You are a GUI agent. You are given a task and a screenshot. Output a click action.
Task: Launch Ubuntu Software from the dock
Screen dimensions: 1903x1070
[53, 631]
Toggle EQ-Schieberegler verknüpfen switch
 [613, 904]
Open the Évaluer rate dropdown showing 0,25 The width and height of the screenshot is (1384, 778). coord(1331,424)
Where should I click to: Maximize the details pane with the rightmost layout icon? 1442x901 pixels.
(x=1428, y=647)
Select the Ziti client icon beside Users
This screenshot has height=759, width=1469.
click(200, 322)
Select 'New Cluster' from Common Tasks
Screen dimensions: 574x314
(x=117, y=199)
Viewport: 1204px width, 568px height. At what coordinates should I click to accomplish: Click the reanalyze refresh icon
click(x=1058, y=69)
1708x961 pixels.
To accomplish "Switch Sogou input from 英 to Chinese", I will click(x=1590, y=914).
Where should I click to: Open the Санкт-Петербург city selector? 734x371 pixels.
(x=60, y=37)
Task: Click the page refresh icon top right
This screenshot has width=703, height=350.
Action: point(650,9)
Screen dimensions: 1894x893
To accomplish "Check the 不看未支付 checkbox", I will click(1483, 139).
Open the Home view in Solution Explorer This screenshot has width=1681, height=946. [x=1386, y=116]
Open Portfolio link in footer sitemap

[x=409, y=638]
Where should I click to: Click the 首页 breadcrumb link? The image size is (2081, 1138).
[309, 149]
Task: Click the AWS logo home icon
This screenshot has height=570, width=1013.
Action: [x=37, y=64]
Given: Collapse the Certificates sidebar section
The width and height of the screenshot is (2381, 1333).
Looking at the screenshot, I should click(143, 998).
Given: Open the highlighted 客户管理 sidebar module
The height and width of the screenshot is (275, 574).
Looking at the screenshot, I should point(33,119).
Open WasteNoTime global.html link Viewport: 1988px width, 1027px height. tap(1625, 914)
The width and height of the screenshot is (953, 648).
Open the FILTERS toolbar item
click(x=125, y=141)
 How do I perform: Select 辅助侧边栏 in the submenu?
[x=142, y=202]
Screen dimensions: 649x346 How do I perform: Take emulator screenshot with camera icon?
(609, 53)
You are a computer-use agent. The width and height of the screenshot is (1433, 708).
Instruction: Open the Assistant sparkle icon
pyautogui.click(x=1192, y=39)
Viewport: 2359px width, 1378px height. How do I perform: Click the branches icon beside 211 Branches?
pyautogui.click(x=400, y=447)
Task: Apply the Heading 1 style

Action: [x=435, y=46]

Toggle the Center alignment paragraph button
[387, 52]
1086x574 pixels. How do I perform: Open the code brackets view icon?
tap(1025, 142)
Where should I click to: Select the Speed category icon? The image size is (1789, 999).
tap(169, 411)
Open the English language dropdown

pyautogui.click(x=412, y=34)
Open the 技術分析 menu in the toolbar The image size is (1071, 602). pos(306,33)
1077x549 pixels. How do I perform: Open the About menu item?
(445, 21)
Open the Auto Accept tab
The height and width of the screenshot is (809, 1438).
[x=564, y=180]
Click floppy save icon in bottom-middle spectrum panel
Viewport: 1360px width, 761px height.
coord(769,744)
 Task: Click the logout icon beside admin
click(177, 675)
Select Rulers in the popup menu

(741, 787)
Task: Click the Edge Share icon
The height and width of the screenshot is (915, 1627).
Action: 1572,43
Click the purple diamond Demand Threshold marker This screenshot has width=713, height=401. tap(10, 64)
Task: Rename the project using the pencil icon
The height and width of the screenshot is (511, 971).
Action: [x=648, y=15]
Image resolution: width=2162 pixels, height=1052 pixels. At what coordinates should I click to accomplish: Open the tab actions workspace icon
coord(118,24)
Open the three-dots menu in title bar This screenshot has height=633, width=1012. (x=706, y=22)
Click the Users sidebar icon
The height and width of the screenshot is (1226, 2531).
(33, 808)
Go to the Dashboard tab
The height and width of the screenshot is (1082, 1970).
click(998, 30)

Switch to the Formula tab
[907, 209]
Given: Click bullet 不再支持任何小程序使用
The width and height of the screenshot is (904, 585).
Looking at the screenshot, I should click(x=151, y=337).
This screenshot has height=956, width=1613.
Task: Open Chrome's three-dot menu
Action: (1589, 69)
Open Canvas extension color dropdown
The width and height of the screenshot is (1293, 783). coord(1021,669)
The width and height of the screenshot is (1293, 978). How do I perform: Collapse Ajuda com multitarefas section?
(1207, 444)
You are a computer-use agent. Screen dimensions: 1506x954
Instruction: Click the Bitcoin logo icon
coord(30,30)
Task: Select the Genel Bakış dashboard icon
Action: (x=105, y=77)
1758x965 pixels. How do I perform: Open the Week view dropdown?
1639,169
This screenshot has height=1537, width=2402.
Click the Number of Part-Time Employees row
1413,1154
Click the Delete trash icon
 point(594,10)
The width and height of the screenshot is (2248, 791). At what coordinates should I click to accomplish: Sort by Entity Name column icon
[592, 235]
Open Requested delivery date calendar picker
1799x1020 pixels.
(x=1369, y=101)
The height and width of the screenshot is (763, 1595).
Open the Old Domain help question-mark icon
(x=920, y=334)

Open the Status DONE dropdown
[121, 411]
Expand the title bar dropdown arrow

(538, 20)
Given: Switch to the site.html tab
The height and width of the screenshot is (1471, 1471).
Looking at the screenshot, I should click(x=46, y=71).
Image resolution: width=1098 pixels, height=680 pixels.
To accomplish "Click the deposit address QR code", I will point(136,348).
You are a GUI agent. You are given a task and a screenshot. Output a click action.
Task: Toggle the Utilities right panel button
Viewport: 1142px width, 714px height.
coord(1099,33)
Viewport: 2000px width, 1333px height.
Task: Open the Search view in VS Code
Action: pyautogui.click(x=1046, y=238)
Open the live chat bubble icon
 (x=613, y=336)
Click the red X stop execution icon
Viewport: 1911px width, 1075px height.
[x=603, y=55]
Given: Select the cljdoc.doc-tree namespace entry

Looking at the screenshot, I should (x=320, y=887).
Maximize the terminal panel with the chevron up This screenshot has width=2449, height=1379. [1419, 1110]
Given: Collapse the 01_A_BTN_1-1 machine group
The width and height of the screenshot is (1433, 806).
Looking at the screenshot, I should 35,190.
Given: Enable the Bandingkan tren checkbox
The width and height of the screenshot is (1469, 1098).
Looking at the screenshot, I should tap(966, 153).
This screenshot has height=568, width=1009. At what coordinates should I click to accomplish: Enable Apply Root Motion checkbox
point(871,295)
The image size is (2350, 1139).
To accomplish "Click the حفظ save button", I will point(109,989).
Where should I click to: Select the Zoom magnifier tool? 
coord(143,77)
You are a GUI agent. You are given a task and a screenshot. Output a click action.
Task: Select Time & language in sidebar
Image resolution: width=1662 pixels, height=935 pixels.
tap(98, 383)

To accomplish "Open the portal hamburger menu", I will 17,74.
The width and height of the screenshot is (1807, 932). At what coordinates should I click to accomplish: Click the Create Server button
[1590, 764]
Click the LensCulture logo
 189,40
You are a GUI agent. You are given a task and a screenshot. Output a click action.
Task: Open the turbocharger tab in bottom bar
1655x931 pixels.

*PROMPT*. Reprint the complete listing exactly.

*RESULT FOR THIS TASK*.
You are a GUI agent. You are given a task and a screenshot. Output a click action.
Task: Launch Ubuntu Software from the dock
Screen dimensions: 1903x1070
[53, 631]
Toggle EQ-Schieberegler verknüpfen switch
 [613, 904]
Open the Évaluer rate dropdown showing 0,25 The width and height of the screenshot is (1384, 778). coord(1331,424)
Where should I click to: Maximize the details pane with the rightmost layout icon? 1442x901 pixels.
(x=1428, y=647)
Select the Ziti client icon beside Users
This screenshot has height=759, width=1469.
click(200, 322)
Select 'New Cluster' from Common Tasks
Screen dimensions: 574x314
(x=117, y=199)
Viewport: 1204px width, 568px height. At what coordinates should I click to accomplish: Click the reanalyze refresh icon
click(x=1058, y=69)
1708x961 pixels.
To accomplish "Switch Sogou input from 英 to Chinese", I will click(x=1590, y=914).
Where should I click to: Open the Санкт-Петербург city selector? 734x371 pixels.
(x=60, y=37)
Task: Click the page refresh icon top right
This screenshot has width=703, height=350.
Action: point(650,9)
Screen dimensions: 1894x893
To accomplish "Check the 不看未支付 checkbox", I will click(1483, 139).
Open the Home view in Solution Explorer This screenshot has width=1681, height=946. [x=1386, y=116]
Open Portfolio link in footer sitemap

[x=409, y=638]
Where should I click to: Click the 首页 breadcrumb link? The image size is (2081, 1138).
[309, 149]
Task: Click the AWS logo home icon
This screenshot has height=570, width=1013.
Action: [x=37, y=64]
Given: Collapse the Certificates sidebar section
The width and height of the screenshot is (2381, 1333).
Looking at the screenshot, I should click(143, 998).
Given: Open the highlighted 客户管理 sidebar module
The height and width of the screenshot is (275, 574).
Looking at the screenshot, I should point(33,119).
Open WasteNoTime global.html link Viewport: 1988px width, 1027px height. tap(1625, 914)
The width and height of the screenshot is (953, 648).
Open the FILTERS toolbar item
click(x=125, y=141)
 How do I perform: Select 辅助侧边栏 in the submenu?
[x=142, y=202]
Screen dimensions: 649x346 How do I perform: Take emulator screenshot with camera icon?
(609, 53)
You are a computer-use agent. The width and height of the screenshot is (1433, 708).
Instruction: Open the Assistant sparkle icon
pyautogui.click(x=1192, y=39)
Viewport: 2359px width, 1378px height. How do I perform: Click the branches icon beside 211 Branches?
pyautogui.click(x=400, y=447)
Task: Apply the Heading 1 style

Action: [x=435, y=46]

Toggle the Center alignment paragraph button
[387, 52]
1086x574 pixels. How do I perform: Open the code brackets view icon?
tap(1025, 142)
Where should I click to: Select the Speed category icon? The image size is (1789, 999).
tap(169, 411)
Open the English language dropdown

pyautogui.click(x=412, y=34)
Open the 技術分析 menu in the toolbar The image size is (1071, 602). pos(306,33)
1077x549 pixels. How do I perform: Open the About menu item?
(445, 21)
Open the Auto Accept tab
The height and width of the screenshot is (809, 1438).
[x=564, y=180]
Click floppy save icon in bottom-middle spectrum panel
Viewport: 1360px width, 761px height.
coord(769,744)
 Task: Click the logout icon beside admin
click(177, 675)
Select Rulers in the popup menu

(741, 787)
Task: Click the Edge Share icon
The height and width of the screenshot is (915, 1627).
Action: 1572,43
Click the purple diamond Demand Threshold marker This screenshot has width=713, height=401. tap(10, 64)
Task: Rename the project using the pencil icon
The height and width of the screenshot is (511, 971).
Action: [x=648, y=15]
Image resolution: width=2162 pixels, height=1052 pixels. At what coordinates should I click to accomplish: Open the tab actions workspace icon
coord(118,24)
Open the three-dots menu in title bar This screenshot has height=633, width=1012. (x=706, y=22)
Click the Users sidebar icon
The height and width of the screenshot is (1226, 2531).
(33, 808)
Go to the Dashboard tab
The height and width of the screenshot is (1082, 1970).
click(998, 30)

Switch to the Formula tab
[907, 209]
Given: Click bullet 不再支持任何小程序使用
The width and height of the screenshot is (904, 585).
Looking at the screenshot, I should click(x=151, y=337).
This screenshot has height=956, width=1613.
Task: Open Chrome's three-dot menu
Action: (1589, 69)
Open Canvas extension color dropdown
The width and height of the screenshot is (1293, 783). coord(1021,669)
The width and height of the screenshot is (1293, 978). How do I perform: Collapse Ajuda com multitarefas section?
(1207, 444)
You are a computer-use agent. Screen dimensions: 1506x954
Instruction: Click the Bitcoin logo icon
coord(30,30)
Task: Select the Genel Bakış dashboard icon
Action: (x=105, y=77)
1758x965 pixels. How do I perform: Open the Week view dropdown?
1639,169
This screenshot has height=1537, width=2402.
Click the Number of Part-Time Employees row
1413,1154
Click the Delete trash icon
 point(594,10)
The width and height of the screenshot is (2248, 791). At what coordinates should I click to accomplish: Sort by Entity Name column icon
[592, 235]
Open Requested delivery date calendar picker
1799x1020 pixels.
(x=1369, y=101)
The height and width of the screenshot is (763, 1595).
Open the Old Domain help question-mark icon
(x=920, y=334)

Open the Status DONE dropdown
[121, 411]
Expand the title bar dropdown arrow

(538, 20)
Given: Switch to the site.html tab
The height and width of the screenshot is (1471, 1471).
Looking at the screenshot, I should click(x=46, y=71).
Image resolution: width=1098 pixels, height=680 pixels.
To accomplish "Click the deposit address QR code", I will point(136,348).
You are a GUI agent. You are given a task and a screenshot. Output a click action.
Task: Toggle the Utilities right panel button
Viewport: 1142px width, 714px height.
coord(1099,33)
Viewport: 2000px width, 1333px height.
Task: Open the Search view in VS Code
Action: pyautogui.click(x=1046, y=238)
Open the live chat bubble icon
 (x=613, y=336)
Click the red X stop execution icon
Viewport: 1911px width, 1075px height.
[x=603, y=55]
Given: Select the cljdoc.doc-tree namespace entry

Looking at the screenshot, I should (x=320, y=887).
Maximize the terminal panel with the chevron up This screenshot has width=2449, height=1379. [1419, 1110]
Given: Collapse the 01_A_BTN_1-1 machine group
The width and height of the screenshot is (1433, 806).
Looking at the screenshot, I should 35,190.
Given: Enable the Bandingkan tren checkbox
The width and height of the screenshot is (1469, 1098).
Looking at the screenshot, I should tap(966, 153).
This screenshot has height=568, width=1009. At what coordinates should I click to accomplish: Enable Apply Root Motion checkbox
point(871,295)
The image size is (2350, 1139).
To accomplish "Click the حفظ save button", I will point(109,989).
Where should I click to: Select the Zoom magnifier tool? 
coord(143,77)
You are a GUI agent. You are given a task and a screenshot. Output a click action.
Task: Select Time & language in sidebar
Image resolution: width=1662 pixels, height=935 pixels.
tap(98, 383)

To accomplish "Open the portal hamburger menu", I will 17,74.
The width and height of the screenshot is (1807, 932). At what coordinates should I click to accomplish: Click the Create Server button
[1590, 764]
Click the LensCulture logo
 189,40
You are a GUI agent. You are given a task and a screenshot. Output a click action.
Task: Open the turbocharger tab in bottom bar
1655x931 pixels.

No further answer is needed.